С «изяществом» медведя Ореханов аттестует доводы Льва Николаевича против выдумки «воскресения» как «принципиальное» его полное отвержение, «протест, бунт, борьбу» с Христом и христианством (Орех. 2016 – С. 222), а в «доказательство», будто насмехаясь над читателями, приводит клочок из письма Толстого (1884 г.) другу, художнику Н. Н. Ге – т. е. один из текстов, который (для кучки знакомых с ним специалистов) подтверждает, что Толстой отвергал именно церковный догмат «воскресения» Христа во плоти, И НЕ БОЛЕЕ ТОГО.

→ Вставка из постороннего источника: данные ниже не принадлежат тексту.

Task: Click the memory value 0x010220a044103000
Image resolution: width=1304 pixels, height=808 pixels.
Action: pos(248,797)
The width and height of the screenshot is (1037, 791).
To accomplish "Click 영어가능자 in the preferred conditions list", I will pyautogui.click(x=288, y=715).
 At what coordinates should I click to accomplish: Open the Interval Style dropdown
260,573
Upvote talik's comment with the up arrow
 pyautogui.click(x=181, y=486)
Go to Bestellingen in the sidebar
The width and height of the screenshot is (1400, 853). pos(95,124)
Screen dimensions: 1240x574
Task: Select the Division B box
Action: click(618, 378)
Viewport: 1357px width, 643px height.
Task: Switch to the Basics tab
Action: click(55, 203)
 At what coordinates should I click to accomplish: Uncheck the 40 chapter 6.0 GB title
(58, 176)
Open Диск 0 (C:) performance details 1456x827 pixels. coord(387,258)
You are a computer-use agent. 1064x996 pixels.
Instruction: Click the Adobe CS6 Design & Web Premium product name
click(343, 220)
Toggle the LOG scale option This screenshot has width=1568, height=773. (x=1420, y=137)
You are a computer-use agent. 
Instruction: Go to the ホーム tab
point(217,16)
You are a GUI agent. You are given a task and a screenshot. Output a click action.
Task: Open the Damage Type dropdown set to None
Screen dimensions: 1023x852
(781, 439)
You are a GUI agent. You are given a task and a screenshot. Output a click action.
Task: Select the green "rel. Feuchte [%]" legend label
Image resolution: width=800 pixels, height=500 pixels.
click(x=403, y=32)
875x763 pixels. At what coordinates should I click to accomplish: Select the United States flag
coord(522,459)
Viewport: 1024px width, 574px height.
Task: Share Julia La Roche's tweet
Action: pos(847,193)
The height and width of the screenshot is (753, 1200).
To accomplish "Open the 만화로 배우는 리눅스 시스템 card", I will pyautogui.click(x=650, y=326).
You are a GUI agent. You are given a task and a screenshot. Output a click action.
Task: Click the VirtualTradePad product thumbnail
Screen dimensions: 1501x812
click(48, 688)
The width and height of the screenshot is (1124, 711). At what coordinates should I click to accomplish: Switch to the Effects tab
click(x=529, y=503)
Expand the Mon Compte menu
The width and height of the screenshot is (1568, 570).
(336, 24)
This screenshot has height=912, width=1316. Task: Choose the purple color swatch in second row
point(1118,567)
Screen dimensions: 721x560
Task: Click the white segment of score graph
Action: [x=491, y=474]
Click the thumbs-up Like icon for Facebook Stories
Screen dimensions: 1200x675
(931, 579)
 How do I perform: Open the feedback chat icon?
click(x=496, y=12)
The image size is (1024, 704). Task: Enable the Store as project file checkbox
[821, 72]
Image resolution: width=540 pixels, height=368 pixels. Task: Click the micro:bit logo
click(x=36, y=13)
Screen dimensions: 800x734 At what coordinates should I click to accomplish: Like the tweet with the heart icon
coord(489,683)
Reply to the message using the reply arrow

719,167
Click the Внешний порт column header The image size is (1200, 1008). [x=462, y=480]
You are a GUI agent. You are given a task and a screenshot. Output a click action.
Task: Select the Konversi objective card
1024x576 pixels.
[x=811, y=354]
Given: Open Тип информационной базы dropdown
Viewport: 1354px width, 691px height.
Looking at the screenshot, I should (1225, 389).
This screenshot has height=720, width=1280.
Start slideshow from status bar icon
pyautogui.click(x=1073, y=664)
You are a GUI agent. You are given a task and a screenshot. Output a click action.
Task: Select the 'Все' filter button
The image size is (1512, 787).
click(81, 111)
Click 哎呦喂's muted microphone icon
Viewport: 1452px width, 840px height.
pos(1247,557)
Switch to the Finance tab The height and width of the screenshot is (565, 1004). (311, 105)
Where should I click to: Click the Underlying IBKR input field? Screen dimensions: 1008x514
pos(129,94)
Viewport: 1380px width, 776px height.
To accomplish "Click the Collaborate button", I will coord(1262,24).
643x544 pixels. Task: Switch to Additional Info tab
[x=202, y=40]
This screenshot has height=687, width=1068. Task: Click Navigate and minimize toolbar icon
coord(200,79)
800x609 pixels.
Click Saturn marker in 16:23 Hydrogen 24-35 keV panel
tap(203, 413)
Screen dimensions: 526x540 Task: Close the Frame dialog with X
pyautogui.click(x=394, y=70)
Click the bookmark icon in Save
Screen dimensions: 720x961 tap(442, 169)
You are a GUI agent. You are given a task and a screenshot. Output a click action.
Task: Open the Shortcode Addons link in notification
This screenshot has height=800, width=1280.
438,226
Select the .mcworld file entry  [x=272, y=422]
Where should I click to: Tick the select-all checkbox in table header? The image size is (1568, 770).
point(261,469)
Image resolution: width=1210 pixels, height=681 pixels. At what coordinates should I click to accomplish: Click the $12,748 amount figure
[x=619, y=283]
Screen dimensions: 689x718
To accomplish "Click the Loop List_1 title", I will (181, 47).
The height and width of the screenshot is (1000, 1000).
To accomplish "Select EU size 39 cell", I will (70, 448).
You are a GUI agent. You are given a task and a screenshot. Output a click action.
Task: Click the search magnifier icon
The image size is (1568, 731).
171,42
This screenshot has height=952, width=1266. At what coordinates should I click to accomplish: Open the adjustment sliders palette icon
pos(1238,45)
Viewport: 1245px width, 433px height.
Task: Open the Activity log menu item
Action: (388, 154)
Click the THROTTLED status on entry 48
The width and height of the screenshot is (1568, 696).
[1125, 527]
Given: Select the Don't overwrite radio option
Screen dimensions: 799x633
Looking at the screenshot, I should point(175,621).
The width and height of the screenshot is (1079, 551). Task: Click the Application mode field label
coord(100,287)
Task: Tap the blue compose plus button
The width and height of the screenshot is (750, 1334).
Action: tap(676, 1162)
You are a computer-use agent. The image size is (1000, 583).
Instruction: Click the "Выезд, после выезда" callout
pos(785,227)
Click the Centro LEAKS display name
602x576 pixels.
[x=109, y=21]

В 1882 г., прочитав статью Толстого «О переписи» и найдя в ней много близких и дорогих ему мыслей, Николай Ге отправился к Толстому в Москву, чтобы, по его признанию, «обнять этого великого человека и работать ему». Так состоялось их знакомство, имевшее для обоих громадное значение. Н. Н. Ге очень скоро стал пламенным почитателем и последователем религиозных взглядов Толстого, изменивших как его жизнь, так и характер его художественного творчества. В своём письме Толстой упомиает новую картину Н. Н. Ге «Распятие», в которой художник передал открывшееся ему с помощью Толстого новое, глубочайшее понимание смыслов жизни, крестной смерти и учения Христа. Толстой пишет по этому поводу:
«Правда, что, фигурно говоря, мы переживаем не период проповеди Христа, не период воскресения, a период распинания. Ни за что не поверю, что он воскрес в теле, но никогда не потеряю веры, что он воскреснет в своём учении. Смерть есть рождение, и мы дожили до смерти учения, стало быть, вот-вот рождение — при дверях» (63, 160).
Такая «эпоха распинания Христа» для Толстого – не один XIX-й век, а ВСЕ века господства церквей. «Смерть учения» и его грядущее «рождение» -- это и забвение человечеством первоначального учения Христа, его подмена церковной ложью, и – одновременно – нарастающая потребность в том духовном руководстве, которое содержало в себе извращённое ложью и полузабытое учение. Значит – ему суждено ВОСКРЕСНУТЬ и спасти человечество к разумной жизни в Боге!
На таком аргументе, как это письмо Толстого другу-художнику, никак нельзя утверждать, как делает Ореханов, ни христоборчество, ни тем более «мрачность», «непасхальность» Толстого: отсутствие в его духовном наследии и художественном творчестве «пасхальной радости, пасхального восторга, пасхального дерзания», характерных для творчества Ф. М. Достоевского (Орех. 2016. – С. 222).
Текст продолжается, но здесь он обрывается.